--- GIVEN PASSAGE Enclosed Below ---

A week ago I commented on tick-borne illnesses. Since then the December issue of Discover magazine arrived, containing a lengthy article by Wendy Orent titled, “Southern Gothic, the Confounding Debate over Lyme Disease in the South.”

The article depicted an enlarged color photo of a female lone star tick that shows a conspicuous yellow spot on its back, the feature from which the common name is derived.

The gist of the article is the dispute as to whether Lyme disease occurs in the South.

Some experts, such as Dr. Kerry Clark, a medical entomologist at the University of North Florida, are convinced that the disease or something closely resembling it does occur. He was investigating tick populations around Fayetteville, Georgia, at the request of Liz Schmitz, president of the Georgia Lyme Disease Association, who told him how many people in her community south of Atlanta had been sickened after being bitten by ticks.

He drug a white flannel cloth in habitats deemed suitable for ticks and described how “hungry, aggressive lone star females … seemed to burst out.” He said in less than an hour, he had collected hundreds of adult and younger nymphs.

He did not give the sex ratio in his sample. Male lone star ticks don’t have the light spot on their backs, but have light speckles or streaks along the edges of their dorsum.

During the expedition, Clark guesses, is when a lone star tick nestled in his hair, and when he found it a few days later, “it had already deposited its bacterial load into my body.” Since that day almost three years ago, Clark says he suffers from pounding headaches, fatigue, odd twitches, and “fuzziness.”

Weeks-long courses of antibiotics make him feel better, he says, but when he goes off drugs, the symptoms return.

--- End of Enclosed GIVEN PASSAGE ---

• **WHAT TO PRODUCE**:
From the piece on Lyme disease in the South, copy word for word the part starting with "He did not give" and going on through "of their dorsum.". The material that comes next is from a different source than this text.

--- GIVEN ENTRIES Enclosed Below ---

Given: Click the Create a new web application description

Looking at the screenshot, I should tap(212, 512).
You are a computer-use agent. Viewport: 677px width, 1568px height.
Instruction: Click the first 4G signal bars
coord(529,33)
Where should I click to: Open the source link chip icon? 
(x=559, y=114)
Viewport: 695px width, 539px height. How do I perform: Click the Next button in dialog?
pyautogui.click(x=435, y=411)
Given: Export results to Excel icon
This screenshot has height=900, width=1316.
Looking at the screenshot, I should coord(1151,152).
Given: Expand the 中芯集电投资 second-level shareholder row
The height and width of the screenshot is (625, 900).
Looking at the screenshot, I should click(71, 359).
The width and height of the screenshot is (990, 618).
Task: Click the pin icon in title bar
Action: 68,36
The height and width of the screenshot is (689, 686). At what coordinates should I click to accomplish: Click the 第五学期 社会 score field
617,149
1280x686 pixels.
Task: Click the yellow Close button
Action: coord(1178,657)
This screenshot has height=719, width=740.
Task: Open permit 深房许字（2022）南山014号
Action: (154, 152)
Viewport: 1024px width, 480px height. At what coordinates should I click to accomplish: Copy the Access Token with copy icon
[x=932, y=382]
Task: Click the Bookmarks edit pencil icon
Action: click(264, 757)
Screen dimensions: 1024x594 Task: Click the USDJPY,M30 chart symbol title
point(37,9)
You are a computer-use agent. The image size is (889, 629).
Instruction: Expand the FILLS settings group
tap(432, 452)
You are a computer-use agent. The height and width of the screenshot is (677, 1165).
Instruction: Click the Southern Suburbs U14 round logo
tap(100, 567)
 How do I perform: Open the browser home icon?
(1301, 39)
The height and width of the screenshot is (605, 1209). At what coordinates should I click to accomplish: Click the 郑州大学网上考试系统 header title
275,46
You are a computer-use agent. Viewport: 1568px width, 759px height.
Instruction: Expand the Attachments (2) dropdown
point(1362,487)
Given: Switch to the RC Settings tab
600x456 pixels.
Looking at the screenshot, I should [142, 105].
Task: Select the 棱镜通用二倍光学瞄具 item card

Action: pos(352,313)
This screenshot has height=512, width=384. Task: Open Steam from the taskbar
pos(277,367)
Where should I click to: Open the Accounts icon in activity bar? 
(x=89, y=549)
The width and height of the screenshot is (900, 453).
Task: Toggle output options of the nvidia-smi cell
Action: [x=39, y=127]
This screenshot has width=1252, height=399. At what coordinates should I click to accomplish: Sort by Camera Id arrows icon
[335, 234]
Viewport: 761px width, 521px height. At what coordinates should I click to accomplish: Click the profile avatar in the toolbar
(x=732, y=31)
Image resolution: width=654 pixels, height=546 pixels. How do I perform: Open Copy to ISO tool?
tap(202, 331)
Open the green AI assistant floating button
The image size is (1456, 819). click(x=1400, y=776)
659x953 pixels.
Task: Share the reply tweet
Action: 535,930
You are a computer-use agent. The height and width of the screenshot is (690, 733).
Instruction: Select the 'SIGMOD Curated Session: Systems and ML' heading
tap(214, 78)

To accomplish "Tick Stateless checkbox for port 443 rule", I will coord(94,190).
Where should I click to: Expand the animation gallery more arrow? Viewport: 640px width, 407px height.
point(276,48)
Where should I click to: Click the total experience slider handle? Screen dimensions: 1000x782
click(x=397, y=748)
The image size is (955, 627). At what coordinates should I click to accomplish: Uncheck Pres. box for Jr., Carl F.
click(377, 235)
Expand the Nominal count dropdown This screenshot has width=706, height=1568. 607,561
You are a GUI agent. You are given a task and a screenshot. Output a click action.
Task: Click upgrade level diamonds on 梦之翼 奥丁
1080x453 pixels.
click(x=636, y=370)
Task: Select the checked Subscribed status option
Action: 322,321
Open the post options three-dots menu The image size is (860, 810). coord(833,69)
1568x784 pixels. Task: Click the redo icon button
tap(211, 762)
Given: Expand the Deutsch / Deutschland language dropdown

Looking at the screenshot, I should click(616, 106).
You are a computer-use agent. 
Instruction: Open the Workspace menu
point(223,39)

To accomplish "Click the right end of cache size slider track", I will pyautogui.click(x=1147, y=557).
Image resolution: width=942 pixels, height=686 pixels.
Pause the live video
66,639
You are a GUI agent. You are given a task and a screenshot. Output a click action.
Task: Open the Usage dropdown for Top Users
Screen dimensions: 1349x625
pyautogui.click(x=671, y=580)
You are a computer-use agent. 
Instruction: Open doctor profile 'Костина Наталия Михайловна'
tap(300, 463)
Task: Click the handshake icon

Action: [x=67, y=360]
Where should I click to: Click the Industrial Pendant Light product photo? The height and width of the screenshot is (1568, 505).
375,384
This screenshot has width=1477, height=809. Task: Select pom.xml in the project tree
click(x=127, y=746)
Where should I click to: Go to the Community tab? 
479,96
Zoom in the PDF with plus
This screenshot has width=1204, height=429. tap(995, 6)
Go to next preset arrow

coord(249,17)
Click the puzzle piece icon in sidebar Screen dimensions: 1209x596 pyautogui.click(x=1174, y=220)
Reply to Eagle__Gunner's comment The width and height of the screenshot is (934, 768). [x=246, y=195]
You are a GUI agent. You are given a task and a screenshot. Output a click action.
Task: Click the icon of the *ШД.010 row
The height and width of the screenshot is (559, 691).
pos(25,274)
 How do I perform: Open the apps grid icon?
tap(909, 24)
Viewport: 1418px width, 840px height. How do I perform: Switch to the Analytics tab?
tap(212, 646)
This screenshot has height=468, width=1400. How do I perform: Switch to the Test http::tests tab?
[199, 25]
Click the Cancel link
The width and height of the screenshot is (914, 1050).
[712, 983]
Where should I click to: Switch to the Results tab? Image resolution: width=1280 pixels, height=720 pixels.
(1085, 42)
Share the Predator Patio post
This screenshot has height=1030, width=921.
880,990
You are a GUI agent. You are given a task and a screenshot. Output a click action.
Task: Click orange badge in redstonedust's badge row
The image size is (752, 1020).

--- End of Enclosed GIVEN ENTRIES ---

• **RESPONSE TO THE EXERCISE**:
He did not give the sex ratio in his sample. Male lone star ticks don’t have the light spot on their backs, but have light speckles or streaks along the edges of their dorsum.